Working the Steps Promotes Essential Values
It has been said that each of the 12 Steps incorporates an essential value. As you work the steps, you become more practiced in helping your healing process. You learn by doing, by being active in working the steps. Of course, there is no “official” list of values associated with each of the steps. You can ascribe any value you choose to any of the steps and it will be perfectly appropriate. What matters is that there are values that you begin to incorporate into your life of sobriety the more you progress in working the steps. This listing of values pegged to each of the steps is not the author’s. Credit goes to Earnie Larsen, who, together with his sister and co-author, Carol Larsen Hegarty, wrote the book, Now That You’re Sober: Week-by-Week Guidance from Your Recovery Coach. We’ll list the values identified by the Larsens, along with our commentary on why they’re important in recovery.
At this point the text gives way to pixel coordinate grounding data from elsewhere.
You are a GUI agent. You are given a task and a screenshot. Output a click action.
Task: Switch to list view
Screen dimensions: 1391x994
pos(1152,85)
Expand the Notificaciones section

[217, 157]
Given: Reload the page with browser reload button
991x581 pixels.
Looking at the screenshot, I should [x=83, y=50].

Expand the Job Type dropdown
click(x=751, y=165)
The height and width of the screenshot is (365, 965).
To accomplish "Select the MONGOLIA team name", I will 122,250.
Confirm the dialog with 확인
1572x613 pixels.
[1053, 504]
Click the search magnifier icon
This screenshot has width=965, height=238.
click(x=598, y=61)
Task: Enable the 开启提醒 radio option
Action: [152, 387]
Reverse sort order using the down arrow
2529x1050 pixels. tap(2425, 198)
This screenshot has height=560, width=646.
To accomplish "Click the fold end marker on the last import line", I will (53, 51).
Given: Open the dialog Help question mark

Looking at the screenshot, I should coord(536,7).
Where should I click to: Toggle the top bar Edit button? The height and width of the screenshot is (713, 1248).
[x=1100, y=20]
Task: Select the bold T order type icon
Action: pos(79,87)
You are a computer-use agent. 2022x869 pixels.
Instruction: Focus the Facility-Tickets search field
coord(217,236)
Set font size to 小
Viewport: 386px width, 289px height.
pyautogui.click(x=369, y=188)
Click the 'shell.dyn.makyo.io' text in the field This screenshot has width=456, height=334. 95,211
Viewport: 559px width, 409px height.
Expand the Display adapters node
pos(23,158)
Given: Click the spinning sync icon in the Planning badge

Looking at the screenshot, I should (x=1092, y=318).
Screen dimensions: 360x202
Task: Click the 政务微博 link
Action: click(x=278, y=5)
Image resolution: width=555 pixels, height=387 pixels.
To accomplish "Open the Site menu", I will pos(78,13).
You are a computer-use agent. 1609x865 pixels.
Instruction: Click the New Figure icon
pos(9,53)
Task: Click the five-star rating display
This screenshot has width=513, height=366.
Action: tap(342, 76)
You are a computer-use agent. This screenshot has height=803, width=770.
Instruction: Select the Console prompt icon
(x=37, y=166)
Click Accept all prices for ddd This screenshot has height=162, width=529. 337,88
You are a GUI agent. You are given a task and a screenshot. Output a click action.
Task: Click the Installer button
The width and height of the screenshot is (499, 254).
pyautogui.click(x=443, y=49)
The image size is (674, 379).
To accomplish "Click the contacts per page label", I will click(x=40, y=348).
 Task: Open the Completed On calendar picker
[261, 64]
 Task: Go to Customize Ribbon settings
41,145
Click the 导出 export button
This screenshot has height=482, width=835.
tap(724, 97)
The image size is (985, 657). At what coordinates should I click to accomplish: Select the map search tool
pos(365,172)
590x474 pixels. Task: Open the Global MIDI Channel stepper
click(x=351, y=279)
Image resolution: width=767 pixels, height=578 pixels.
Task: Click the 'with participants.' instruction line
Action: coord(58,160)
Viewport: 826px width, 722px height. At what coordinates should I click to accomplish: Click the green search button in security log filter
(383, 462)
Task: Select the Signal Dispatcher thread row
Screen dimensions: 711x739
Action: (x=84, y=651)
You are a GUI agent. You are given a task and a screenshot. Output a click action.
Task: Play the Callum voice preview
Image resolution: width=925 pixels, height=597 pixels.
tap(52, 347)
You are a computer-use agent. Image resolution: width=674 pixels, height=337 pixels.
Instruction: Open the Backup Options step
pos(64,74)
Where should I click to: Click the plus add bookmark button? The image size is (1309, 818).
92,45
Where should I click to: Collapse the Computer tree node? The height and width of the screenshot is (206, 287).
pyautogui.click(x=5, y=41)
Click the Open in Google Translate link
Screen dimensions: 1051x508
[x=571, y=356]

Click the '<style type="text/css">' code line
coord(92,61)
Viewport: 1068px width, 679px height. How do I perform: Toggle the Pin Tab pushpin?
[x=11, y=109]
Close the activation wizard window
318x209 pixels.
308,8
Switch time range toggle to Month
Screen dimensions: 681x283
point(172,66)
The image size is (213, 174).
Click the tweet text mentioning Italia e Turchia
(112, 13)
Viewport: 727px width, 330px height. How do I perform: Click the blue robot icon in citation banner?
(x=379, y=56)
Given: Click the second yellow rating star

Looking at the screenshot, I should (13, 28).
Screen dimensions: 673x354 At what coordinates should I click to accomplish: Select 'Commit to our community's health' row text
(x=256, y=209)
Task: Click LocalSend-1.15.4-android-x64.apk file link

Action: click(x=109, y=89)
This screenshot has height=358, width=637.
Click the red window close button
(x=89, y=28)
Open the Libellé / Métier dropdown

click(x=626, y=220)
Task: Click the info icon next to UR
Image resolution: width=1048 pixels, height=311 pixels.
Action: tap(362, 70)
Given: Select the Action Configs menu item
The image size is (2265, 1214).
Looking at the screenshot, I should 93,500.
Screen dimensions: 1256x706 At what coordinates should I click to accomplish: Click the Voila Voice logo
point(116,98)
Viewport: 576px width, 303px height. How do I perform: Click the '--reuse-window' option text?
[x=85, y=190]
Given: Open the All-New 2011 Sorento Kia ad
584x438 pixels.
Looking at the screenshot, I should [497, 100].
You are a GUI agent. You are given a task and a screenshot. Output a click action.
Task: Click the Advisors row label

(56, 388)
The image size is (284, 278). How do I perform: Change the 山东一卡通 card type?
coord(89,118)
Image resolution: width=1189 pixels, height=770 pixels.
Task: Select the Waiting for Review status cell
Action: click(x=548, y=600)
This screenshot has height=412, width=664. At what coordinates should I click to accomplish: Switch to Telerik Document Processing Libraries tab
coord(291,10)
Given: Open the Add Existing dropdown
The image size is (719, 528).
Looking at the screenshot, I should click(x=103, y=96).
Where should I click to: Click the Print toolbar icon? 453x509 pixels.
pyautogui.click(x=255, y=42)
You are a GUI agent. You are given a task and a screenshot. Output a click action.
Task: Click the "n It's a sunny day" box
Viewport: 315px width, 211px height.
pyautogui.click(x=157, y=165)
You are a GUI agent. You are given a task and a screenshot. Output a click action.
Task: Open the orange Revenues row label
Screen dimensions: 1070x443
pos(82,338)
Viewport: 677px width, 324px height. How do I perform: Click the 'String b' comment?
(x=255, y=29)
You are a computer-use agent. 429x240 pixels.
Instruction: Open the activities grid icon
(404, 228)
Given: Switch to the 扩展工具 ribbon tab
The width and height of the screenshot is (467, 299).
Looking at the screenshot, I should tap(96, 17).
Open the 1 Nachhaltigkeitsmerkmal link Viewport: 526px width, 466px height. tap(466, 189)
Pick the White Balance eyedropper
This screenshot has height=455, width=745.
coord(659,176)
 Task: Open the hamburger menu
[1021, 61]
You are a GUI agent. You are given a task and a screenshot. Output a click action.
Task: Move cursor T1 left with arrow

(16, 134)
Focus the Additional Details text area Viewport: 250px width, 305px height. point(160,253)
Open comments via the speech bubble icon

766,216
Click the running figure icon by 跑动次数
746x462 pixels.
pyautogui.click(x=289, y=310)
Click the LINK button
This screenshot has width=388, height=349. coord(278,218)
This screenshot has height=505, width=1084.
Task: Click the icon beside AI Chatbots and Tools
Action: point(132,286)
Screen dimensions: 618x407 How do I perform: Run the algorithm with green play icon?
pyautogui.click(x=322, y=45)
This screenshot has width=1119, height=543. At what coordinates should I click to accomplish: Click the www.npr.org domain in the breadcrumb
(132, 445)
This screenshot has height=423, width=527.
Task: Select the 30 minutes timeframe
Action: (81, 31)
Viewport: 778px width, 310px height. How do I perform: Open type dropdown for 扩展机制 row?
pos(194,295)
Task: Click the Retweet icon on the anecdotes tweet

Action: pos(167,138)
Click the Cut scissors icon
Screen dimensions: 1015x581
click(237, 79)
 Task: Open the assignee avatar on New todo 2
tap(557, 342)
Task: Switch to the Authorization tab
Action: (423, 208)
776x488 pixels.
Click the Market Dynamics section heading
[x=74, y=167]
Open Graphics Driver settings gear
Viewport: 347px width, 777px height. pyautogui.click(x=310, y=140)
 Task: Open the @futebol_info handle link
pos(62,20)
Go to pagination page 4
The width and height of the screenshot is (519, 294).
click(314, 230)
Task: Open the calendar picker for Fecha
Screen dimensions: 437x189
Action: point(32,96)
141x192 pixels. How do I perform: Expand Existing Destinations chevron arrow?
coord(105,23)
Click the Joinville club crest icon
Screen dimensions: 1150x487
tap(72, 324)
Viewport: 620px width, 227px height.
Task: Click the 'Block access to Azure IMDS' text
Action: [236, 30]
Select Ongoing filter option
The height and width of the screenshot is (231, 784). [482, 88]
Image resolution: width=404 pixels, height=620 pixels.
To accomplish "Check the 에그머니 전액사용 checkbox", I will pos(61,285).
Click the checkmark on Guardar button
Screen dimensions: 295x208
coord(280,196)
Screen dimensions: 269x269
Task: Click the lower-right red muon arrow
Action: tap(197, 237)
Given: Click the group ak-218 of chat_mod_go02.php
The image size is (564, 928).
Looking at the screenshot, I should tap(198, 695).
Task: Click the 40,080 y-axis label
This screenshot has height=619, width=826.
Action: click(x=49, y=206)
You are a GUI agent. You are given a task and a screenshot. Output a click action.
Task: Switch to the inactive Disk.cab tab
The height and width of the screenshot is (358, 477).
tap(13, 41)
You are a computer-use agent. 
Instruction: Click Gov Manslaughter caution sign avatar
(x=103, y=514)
- Acceptance: Step One – You could just as easily say honesty is a value associated with Step One, since you need to acknowledge what is really going on in your life as you work this step. You admit to yourself that you have an addiction and choose to no longer deny the ramifications of your self-destructive behavior. Acceptance is a prerequisite to moving forward in recovery.
- Faith: Step Two – Certainly we are all powerless to overcome addiction on our own. When we work Step Two, we come to recognize that there is a Higher Power at work that fosters our ability to climb out of our addictive past and make steady progress in our goal of recovery. To actively work this step, we need to open up to the idea that there’s something infinitely more powerful at work in the universe than just ourselves.
- Trust: Step Three – Faith, which may be associated with Step Two, goes hand-in-hand with the value of trust so intertwined with Step Three. You cannot go forward in faith of a Higher Power and do the work you must without trust that you will have the strength and courage and wisdom to keep on going. Trust also means that you learn to step outside yourself, end your isolation, and begin to extend yourself to others.
- Honesty: Step Four – Closely aligned with acceptance (the value associated with Step One), honesty requires that you peer inside yourself and scrutinize what you see there. Addiction masks many character defects, but being clean and sober allows you the opportunity to peel away that mask. Doing something about glaring faults and self-destructive behaviors requires rigorous honesty first – and continuing to work the steps.
- Courage: Step Five – How do you build connection with “God, self, and another human being” that Step Five encourages? It takes courage, for one thing, and courage is not a value many in early recovery have in abundance. Still, you’ve come this far, so you have some measure of grit and determination. Courage is another word for what it takes – and, you’ve summoned up quite a bit so far on your journey.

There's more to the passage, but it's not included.